__Task material__:

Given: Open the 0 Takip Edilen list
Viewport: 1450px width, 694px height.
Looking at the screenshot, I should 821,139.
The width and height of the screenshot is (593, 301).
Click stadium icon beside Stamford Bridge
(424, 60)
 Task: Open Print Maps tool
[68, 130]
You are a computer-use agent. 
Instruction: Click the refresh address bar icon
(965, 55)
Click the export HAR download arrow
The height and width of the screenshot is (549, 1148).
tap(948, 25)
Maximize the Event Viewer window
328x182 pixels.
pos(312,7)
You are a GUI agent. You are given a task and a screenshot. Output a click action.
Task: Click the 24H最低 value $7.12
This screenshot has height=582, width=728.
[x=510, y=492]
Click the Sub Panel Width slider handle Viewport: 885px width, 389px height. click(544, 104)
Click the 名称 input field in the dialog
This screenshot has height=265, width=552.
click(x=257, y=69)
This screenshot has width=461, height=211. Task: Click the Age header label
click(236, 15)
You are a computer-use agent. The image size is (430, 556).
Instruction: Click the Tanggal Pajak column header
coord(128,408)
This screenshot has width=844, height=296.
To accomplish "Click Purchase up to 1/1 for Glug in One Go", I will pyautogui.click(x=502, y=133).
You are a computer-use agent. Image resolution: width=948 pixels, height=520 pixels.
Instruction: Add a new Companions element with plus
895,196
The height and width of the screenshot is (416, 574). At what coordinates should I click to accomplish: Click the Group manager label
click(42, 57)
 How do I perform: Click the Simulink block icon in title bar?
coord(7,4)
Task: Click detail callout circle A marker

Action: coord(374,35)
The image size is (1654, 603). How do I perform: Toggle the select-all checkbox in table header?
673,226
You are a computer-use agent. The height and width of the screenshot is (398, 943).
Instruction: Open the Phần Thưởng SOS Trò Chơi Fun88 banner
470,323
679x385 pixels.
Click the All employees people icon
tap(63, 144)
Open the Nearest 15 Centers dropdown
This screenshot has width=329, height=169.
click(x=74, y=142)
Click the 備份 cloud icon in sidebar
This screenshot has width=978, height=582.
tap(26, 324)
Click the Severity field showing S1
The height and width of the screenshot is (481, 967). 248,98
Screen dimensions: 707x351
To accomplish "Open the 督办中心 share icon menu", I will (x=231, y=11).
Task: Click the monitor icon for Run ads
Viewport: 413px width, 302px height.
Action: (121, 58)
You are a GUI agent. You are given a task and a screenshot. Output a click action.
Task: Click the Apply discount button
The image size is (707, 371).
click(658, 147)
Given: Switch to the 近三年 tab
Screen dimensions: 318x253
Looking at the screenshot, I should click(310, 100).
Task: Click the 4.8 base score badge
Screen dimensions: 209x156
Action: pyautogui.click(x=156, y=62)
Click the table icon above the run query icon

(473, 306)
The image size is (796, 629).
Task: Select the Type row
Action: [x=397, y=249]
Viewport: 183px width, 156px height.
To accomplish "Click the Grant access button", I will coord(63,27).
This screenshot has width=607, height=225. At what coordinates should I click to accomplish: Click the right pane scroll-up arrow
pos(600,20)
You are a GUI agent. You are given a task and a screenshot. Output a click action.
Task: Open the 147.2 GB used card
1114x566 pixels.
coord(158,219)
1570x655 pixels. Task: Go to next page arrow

__Brief__:
Please revise the material above so that every "Instruction" becomes "Command", leaving everything else unchanged.

__Full response__:
Given: Open the 0 Takip Edilen list
Viewport: 1450px width, 694px height.
Looking at the screenshot, I should 821,139.
The width and height of the screenshot is (593, 301).
Click stadium icon beside Stamford Bridge
(424, 60)
 Task: Open Print Maps tool
[68, 130]
You are a computer-use agent. 
Command: Click the refresh address bar icon
(965, 55)
Click the export HAR download arrow
The height and width of the screenshot is (549, 1148).
tap(948, 25)
Maximize the Event Viewer window
328x182 pixels.
pos(312,7)
You are a GUI agent. You are given a task and a screenshot. Output a click action.
Task: Click the 24H最低 value $7.12
This screenshot has height=582, width=728.
[x=510, y=492]
Click the Sub Panel Width slider handle Viewport: 885px width, 389px height. click(544, 104)
Click the 名称 input field in the dialog
This screenshot has height=265, width=552.
click(x=257, y=69)
This screenshot has width=461, height=211. Task: Click the Age header label
click(236, 15)
You are a computer-use agent. The image size is (430, 556).
Command: Click the Tanggal Pajak column header
coord(128,408)
This screenshot has width=844, height=296.
To accomplish "Click Purchase up to 1/1 for Glug in One Go", I will pyautogui.click(x=502, y=133).
You are a computer-use agent. Image resolution: width=948 pixels, height=520 pixels.
Command: Add a new Companions element with plus
895,196
The height and width of the screenshot is (416, 574). At what coordinates should I click to accomplish: Click the Group manager label
click(42, 57)
 How do I perform: Click the Simulink block icon in title bar?
coord(7,4)
Task: Click detail callout circle A marker

Action: coord(374,35)
The image size is (1654, 603). How do I perform: Toggle the select-all checkbox in table header?
673,226
You are a computer-use agent. The height and width of the screenshot is (398, 943).
Command: Open the Phần Thưởng SOS Trò Chơi Fun88 banner
470,323
679x385 pixels.
Click the All employees people icon
tap(63, 144)
Open the Nearest 15 Centers dropdown
This screenshot has width=329, height=169.
click(x=74, y=142)
Click the 備份 cloud icon in sidebar
This screenshot has width=978, height=582.
tap(26, 324)
Click the Severity field showing S1
The height and width of the screenshot is (481, 967). 248,98
Screen dimensions: 707x351
To accomplish "Open the 督办中心 share icon menu", I will (x=231, y=11).
Task: Click the monitor icon for Run ads
Viewport: 413px width, 302px height.
Action: (121, 58)
You are a GUI agent. You are given a task and a screenshot. Output a click action.
Task: Click the Apply discount button
The image size is (707, 371).
click(658, 147)
Given: Switch to the 近三年 tab
Screen dimensions: 318x253
Looking at the screenshot, I should click(310, 100).
Task: Click the 4.8 base score badge
Screen dimensions: 209x156
Action: pyautogui.click(x=156, y=62)
Click the table icon above the run query icon

(473, 306)
The image size is (796, 629).
Task: Select the Type row
Action: [x=397, y=249]
Viewport: 183px width, 156px height.
To accomplish "Click the Grant access button", I will coord(63,27).
This screenshot has width=607, height=225. At what coordinates should I click to accomplish: Click the right pane scroll-up arrow
pos(600,20)
You are a GUI agent. You are given a task and a screenshot. Output a click action.
Task: Open the 147.2 GB used card
1114x566 pixels.
coord(158,219)
1570x655 pixels. Task: Go to next page arrow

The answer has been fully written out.